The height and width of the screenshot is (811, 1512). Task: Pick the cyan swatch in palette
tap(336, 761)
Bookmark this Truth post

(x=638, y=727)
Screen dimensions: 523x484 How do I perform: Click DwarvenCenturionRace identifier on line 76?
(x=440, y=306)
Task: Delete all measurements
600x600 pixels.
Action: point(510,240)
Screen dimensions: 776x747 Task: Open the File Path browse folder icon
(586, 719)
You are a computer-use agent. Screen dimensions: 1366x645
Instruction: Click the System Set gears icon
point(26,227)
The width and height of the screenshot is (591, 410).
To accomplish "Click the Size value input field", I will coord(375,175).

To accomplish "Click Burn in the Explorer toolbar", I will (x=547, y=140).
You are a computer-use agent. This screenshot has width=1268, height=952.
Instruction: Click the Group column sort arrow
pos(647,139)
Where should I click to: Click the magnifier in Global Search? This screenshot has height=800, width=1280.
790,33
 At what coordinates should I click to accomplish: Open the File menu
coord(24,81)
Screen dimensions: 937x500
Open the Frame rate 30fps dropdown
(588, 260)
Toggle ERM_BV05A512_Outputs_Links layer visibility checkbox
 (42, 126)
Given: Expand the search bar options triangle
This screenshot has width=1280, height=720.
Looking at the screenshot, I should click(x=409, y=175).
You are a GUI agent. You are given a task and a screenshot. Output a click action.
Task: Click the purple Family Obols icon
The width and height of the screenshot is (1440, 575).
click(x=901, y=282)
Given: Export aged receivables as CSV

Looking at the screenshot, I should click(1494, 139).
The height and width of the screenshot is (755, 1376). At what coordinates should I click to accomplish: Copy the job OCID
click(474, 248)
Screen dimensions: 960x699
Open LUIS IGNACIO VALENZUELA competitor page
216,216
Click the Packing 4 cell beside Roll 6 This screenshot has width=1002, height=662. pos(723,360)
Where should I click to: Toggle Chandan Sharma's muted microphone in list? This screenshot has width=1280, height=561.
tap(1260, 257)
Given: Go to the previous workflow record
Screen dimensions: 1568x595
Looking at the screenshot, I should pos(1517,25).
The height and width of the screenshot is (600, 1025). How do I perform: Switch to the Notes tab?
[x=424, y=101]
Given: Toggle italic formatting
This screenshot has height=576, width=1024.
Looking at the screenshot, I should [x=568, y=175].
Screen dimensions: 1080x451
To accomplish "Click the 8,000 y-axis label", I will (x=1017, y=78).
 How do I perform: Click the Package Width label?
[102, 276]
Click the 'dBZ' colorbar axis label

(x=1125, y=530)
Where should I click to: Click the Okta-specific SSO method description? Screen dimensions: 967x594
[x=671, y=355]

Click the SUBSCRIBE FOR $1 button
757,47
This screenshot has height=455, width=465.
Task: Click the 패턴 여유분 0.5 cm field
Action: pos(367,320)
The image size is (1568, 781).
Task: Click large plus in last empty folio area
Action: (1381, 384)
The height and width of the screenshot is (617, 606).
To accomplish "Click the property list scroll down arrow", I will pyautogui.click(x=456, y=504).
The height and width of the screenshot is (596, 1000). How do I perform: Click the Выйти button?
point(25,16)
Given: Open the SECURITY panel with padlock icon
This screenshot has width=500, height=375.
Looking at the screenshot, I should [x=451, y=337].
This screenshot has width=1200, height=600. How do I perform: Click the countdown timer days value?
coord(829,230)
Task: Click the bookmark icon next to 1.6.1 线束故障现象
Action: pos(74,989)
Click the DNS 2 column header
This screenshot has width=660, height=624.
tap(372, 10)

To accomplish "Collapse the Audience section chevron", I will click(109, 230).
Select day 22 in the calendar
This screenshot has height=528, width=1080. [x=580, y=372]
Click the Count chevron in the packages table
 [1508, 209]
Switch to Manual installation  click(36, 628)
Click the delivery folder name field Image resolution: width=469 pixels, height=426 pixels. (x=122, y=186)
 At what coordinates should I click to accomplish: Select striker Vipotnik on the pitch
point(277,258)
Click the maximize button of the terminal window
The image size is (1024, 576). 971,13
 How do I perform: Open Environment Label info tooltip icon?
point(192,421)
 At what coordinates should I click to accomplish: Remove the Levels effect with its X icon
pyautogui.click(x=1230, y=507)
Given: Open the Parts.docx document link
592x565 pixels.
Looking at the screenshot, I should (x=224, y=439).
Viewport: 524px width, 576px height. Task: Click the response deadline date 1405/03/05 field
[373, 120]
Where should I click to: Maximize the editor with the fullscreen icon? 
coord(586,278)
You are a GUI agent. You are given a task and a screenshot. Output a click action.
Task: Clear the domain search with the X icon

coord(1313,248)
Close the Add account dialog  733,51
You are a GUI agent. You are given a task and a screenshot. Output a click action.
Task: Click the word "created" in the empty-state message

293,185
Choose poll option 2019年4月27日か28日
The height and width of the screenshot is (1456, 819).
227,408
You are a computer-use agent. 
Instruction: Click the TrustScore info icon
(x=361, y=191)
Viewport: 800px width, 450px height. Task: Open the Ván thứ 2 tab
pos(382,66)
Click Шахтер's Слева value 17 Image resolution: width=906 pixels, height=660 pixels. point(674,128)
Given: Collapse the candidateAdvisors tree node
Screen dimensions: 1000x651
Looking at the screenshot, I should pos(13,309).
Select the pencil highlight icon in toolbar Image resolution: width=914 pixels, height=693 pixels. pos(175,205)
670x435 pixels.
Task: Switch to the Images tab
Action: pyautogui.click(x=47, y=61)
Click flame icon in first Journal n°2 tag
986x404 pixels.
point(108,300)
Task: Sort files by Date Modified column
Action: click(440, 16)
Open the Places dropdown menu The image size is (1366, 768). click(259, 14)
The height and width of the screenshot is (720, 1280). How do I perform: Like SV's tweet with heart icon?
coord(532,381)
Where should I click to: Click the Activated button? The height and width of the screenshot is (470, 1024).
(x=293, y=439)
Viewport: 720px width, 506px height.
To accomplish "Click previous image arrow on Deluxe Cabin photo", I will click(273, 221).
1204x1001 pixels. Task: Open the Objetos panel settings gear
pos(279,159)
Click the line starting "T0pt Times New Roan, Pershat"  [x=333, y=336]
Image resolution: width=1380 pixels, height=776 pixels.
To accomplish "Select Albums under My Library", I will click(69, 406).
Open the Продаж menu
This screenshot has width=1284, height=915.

● ● ●

## ABOUT THIS EXERCISE:
The full listing is to be printed again exactly as it stands.

## WRITTEN ANSWER:
The height and width of the screenshot is (811, 1512). Task: Pick the cyan swatch in palette
tap(336, 761)
Bookmark this Truth post

(x=638, y=727)
Screen dimensions: 523x484 How do I perform: Click DwarvenCenturionRace identifier on line 76?
(x=440, y=306)
Task: Delete all measurements
600x600 pixels.
Action: point(510,240)
Screen dimensions: 776x747 Task: Open the File Path browse folder icon
(586, 719)
You are a computer-use agent. Screen dimensions: 1366x645
Instruction: Click the System Set gears icon
point(26,227)
The width and height of the screenshot is (591, 410).
To accomplish "Click the Size value input field", I will coord(375,175).

To accomplish "Click Burn in the Explorer toolbar", I will (x=547, y=140).
You are a computer-use agent. This screenshot has width=1268, height=952.
Instruction: Click the Group column sort arrow
pos(647,139)
Where should I click to: Click the magnifier in Global Search? This screenshot has height=800, width=1280.
790,33
 At what coordinates should I click to accomplish: Open the File menu
coord(24,81)
Screen dimensions: 937x500
Open the Frame rate 30fps dropdown
(588, 260)
Toggle ERM_BV05A512_Outputs_Links layer visibility checkbox
 (42, 126)
Given: Expand the search bar options triangle
This screenshot has width=1280, height=720.
Looking at the screenshot, I should click(x=409, y=175).
You are a GUI agent. You are given a task and a screenshot. Output a click action.
Task: Click the purple Family Obols icon
The width and height of the screenshot is (1440, 575).
click(x=901, y=282)
Given: Export aged receivables as CSV

Looking at the screenshot, I should click(1494, 139).
The height and width of the screenshot is (755, 1376). At what coordinates should I click to accomplish: Copy the job OCID
click(474, 248)
Screen dimensions: 960x699
Open LUIS IGNACIO VALENZUELA competitor page
216,216
Click the Packing 4 cell beside Roll 6 This screenshot has width=1002, height=662. pos(723,360)
Where should I click to: Toggle Chandan Sharma's muted microphone in list? This screenshot has width=1280, height=561.
tap(1260, 257)
Given: Go to the previous workflow record
Screen dimensions: 1568x595
Looking at the screenshot, I should pos(1517,25).
The height and width of the screenshot is (600, 1025). How do I perform: Switch to the Notes tab?
[x=424, y=101]
Given: Toggle italic formatting
This screenshot has height=576, width=1024.
Looking at the screenshot, I should [x=568, y=175].
Screen dimensions: 1080x451
To accomplish "Click the 8,000 y-axis label", I will (x=1017, y=78).
 How do I perform: Click the Package Width label?
[102, 276]
Click the 'dBZ' colorbar axis label

(x=1125, y=530)
Where should I click to: Click the Okta-specific SSO method description? Screen dimensions: 967x594
[x=671, y=355]

Click the SUBSCRIBE FOR $1 button
757,47
This screenshot has height=455, width=465.
Task: Click the 패턴 여유분 0.5 cm field
Action: pos(367,320)
The image size is (1568, 781).
Task: Click large plus in last empty folio area
Action: (1381, 384)
The height and width of the screenshot is (617, 606).
To accomplish "Click the property list scroll down arrow", I will pyautogui.click(x=456, y=504).
The height and width of the screenshot is (596, 1000). How do I perform: Click the Выйти button?
point(25,16)
Given: Open the SECURITY panel with padlock icon
This screenshot has width=500, height=375.
Looking at the screenshot, I should [x=451, y=337].
This screenshot has width=1200, height=600. How do I perform: Click the countdown timer days value?
coord(829,230)
Task: Click the bookmark icon next to 1.6.1 线束故障现象
Action: pos(74,989)
Click the DNS 2 column header
This screenshot has width=660, height=624.
tap(372, 10)

To accomplish "Collapse the Audience section chevron", I will click(109, 230).
Select day 22 in the calendar
This screenshot has height=528, width=1080. [x=580, y=372]
Click the Count chevron in the packages table
 [1508, 209]
Switch to Manual installation  click(36, 628)
Click the delivery folder name field Image resolution: width=469 pixels, height=426 pixels. (x=122, y=186)
 At what coordinates should I click to accomplish: Select striker Vipotnik on the pitch
point(277,258)
Click the maximize button of the terminal window
The image size is (1024, 576). 971,13
 How do I perform: Open Environment Label info tooltip icon?
point(192,421)
 At what coordinates should I click to accomplish: Remove the Levels effect with its X icon
pyautogui.click(x=1230, y=507)
Given: Open the Parts.docx document link
592x565 pixels.
Looking at the screenshot, I should (x=224, y=439).
Viewport: 524px width, 576px height. Task: Click the response deadline date 1405/03/05 field
[373, 120]
Where should I click to: Maximize the editor with the fullscreen icon? 
coord(586,278)
You are a GUI agent. You are given a task and a screenshot. Output a click action.
Task: Clear the domain search with the X icon

coord(1313,248)
Close the Add account dialog  733,51
You are a GUI agent. You are given a task and a screenshot. Output a click action.
Task: Click the word "created" in the empty-state message

293,185
Choose poll option 2019年4月27日か28日
The height and width of the screenshot is (1456, 819).
227,408
You are a computer-use agent. 
Instruction: Click the TrustScore info icon
(x=361, y=191)
Viewport: 800px width, 450px height. Task: Open the Ván thứ 2 tab
pos(382,66)
Click Шахтер's Слева value 17 Image resolution: width=906 pixels, height=660 pixels. point(674,128)
Given: Collapse the candidateAdvisors tree node
Screen dimensions: 1000x651
Looking at the screenshot, I should pos(13,309).
Select the pencil highlight icon in toolbar Image resolution: width=914 pixels, height=693 pixels. pos(175,205)
670x435 pixels.
Task: Switch to the Images tab
Action: pyautogui.click(x=47, y=61)
Click flame icon in first Journal n°2 tag
986x404 pixels.
point(108,300)
Task: Sort files by Date Modified column
Action: click(440, 16)
Open the Places dropdown menu The image size is (1366, 768). click(259, 14)
The height and width of the screenshot is (720, 1280). How do I perform: Like SV's tweet with heart icon?
coord(532,381)
Where should I click to: Click the Activated button? The height and width of the screenshot is (470, 1024).
(x=293, y=439)
Viewport: 720px width, 506px height.
To accomplish "Click previous image arrow on Deluxe Cabin photo", I will click(273, 221).
1204x1001 pixels. Task: Open the Objetos panel settings gear
pos(279,159)
Click the line starting "T0pt Times New Roan, Pershat"  [x=333, y=336]
Image resolution: width=1380 pixels, height=776 pixels.
To accomplish "Select Albums under My Library", I will click(69, 406).
Open the Продаж menu
This screenshot has width=1284, height=915.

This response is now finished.